• _ABOUT THIS EXERCISE_
Examine the records and identify each line that includes the string "dimensions". Copy those lines.

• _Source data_

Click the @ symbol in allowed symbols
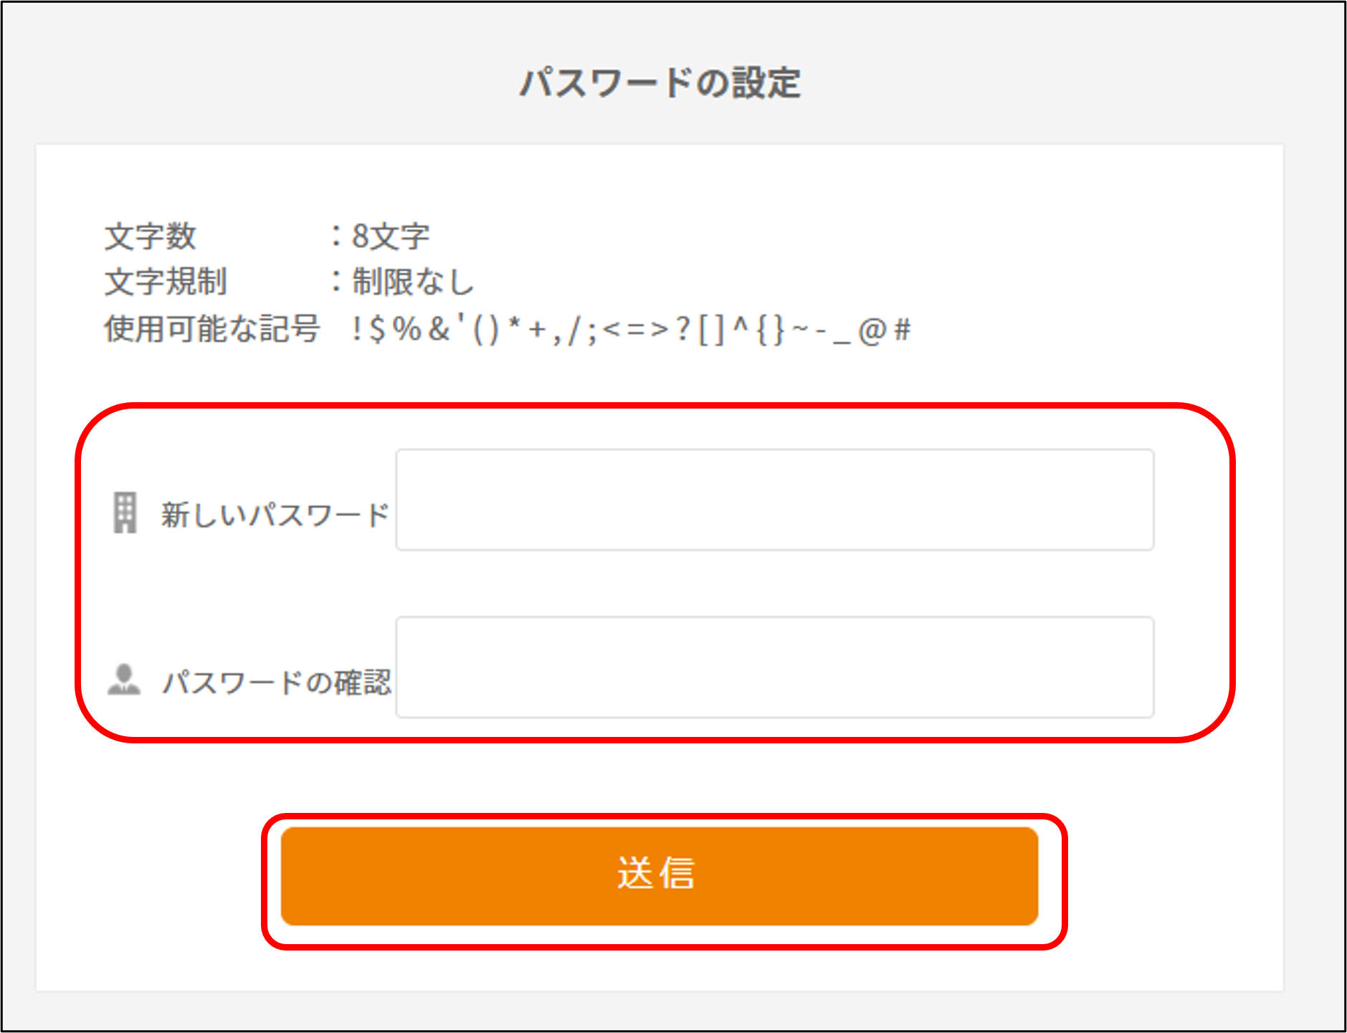 872,330

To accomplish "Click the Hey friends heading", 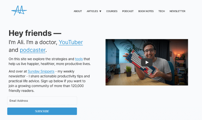I will tap(35, 33).
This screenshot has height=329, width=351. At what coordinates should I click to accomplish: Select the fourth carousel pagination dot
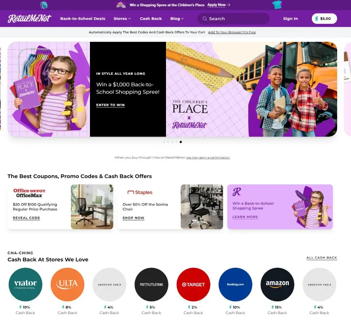tap(176, 142)
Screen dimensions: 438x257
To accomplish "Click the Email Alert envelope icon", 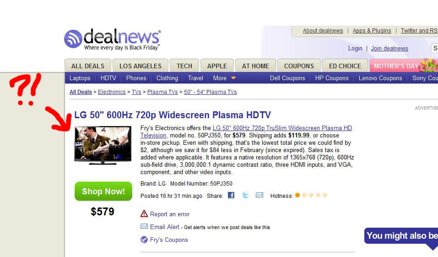I will click(x=144, y=226).
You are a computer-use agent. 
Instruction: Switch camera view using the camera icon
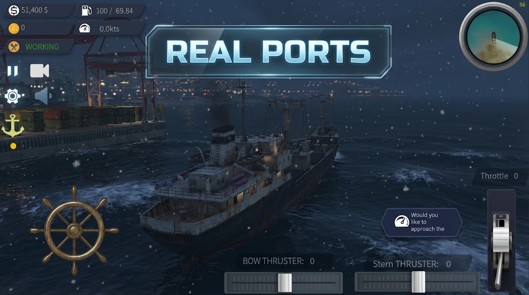tap(39, 71)
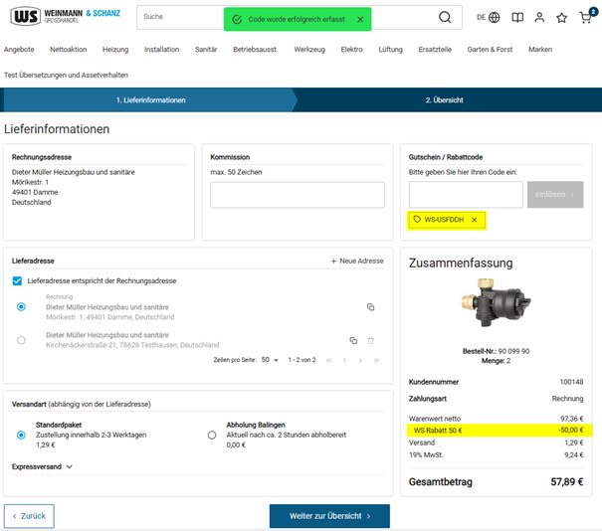Image resolution: width=602 pixels, height=531 pixels.
Task: Open the Heizung menu category
Action: click(x=115, y=49)
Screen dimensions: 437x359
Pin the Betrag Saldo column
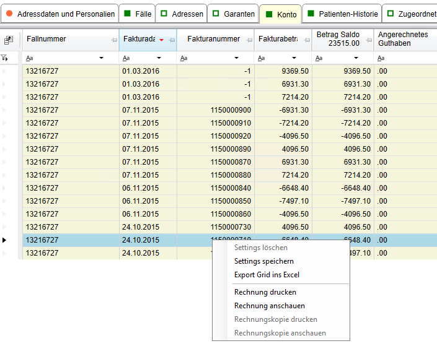(368, 40)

• _RESULT OF THIS TASK_
Screen dimensions: 438x257
Screen dimensions: 437x359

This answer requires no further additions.